*Work to complete*:
Find the lines below that contain the string "agent". Copy each one.

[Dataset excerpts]

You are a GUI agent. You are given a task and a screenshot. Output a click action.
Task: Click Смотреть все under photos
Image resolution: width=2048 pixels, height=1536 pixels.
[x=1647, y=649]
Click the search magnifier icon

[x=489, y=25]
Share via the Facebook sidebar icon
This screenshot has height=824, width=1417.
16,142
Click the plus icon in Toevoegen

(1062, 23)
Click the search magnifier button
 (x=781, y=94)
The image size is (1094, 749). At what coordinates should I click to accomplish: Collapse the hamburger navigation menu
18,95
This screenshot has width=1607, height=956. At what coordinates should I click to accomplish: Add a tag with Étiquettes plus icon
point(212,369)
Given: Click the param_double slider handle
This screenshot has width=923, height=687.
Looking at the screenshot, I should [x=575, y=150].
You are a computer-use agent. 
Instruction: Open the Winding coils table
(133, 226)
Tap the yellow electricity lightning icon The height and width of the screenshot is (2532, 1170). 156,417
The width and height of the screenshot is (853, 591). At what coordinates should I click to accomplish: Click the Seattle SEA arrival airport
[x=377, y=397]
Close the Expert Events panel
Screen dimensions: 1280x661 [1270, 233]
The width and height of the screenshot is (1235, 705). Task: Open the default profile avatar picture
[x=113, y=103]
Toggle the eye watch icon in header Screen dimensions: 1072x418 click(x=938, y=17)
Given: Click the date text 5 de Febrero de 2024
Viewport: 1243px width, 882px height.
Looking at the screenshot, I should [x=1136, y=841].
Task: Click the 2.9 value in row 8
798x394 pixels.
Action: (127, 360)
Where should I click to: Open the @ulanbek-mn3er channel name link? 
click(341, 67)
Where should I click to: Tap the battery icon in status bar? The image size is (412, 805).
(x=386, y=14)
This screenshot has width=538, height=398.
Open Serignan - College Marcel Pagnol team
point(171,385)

*Finished task*:
You are a GUI agent. You are given a task and a screenshot. Output a click action.
You are a computer-use agent. 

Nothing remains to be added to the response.